Floating Chrysanthemum 9 did take to the skies on June 3, supposedly with about 101 aircraft. But this seems unlikely. The naval historian Samuel Eliot Morison gives only fifty. Whatever their number it was sharply reduced by the Yontan-Kadena Marine Corsairs, succeeding only in holing a minelayer. The next day the kamikaze dove again, but in almost negligible strength. Once again the unfortunate Anthony was their target. To the crew’s unbelieving eyes a suicider barely nicked by gunfire actually bailed out! This most unwarlike tactic, however, availed him nothing: his parachute streamed after him unopened to mark his plunge into the briny. Another plane dived at Anthony but her 40 mm gunners shot it down.
Kikusui 9 suggested that attrition of the Fifth Air Fleet—raids from Okinawa, Iwo Jima, Guam, and the fast carriers—was almost complete. Admiral Ugaki, who had started in April with a fleet of more than 4,000 aircraft, was now in June down to about 1,270, of which only 570 were serviceable—and these marked for conventional duty. Only a handful of kamikaze remained. Nevertheless this relentless—not to say merciless—air admiral prepared Floating Chrysanthemum 10. With Okinawa already doomed, it was scheduled for June 21-22.
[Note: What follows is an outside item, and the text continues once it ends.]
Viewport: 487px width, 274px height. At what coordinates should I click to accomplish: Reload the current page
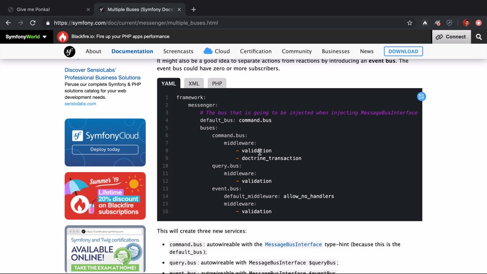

Supposedly fifty-eight to forty-five kamikaze had been collected, escorted by an unknown number of fighters. Also aboard were six baka bombs, Ugaki’s masterpiece. How many of them “aborted” and returned to base is not known; but by late June “abortion” was becoming nearly as popular as divine death had been. This last attack of the deadly Floating Chrysanthemums produced only a few near misses while one faithful suicider set the seaplane tender Curtis afire and another struck at Barry—the previously damaged destroyer-escort converted to decoy duty— as it was being towed to its station by LSM-50—sinking both ships. Meanwhile the baka brigade was a complete fizzle: two failed to release from their mother planes and were returned to Kyushu while the other four were either lost when their mother planes were shot down or harmed nothing but a few dozen fishes. Thus the inglorious end of the kikusui that were to save Japan.
Japan’s third Divine Wind had spent itself on the sturdy ships and stout hearts of the United States Naval Service.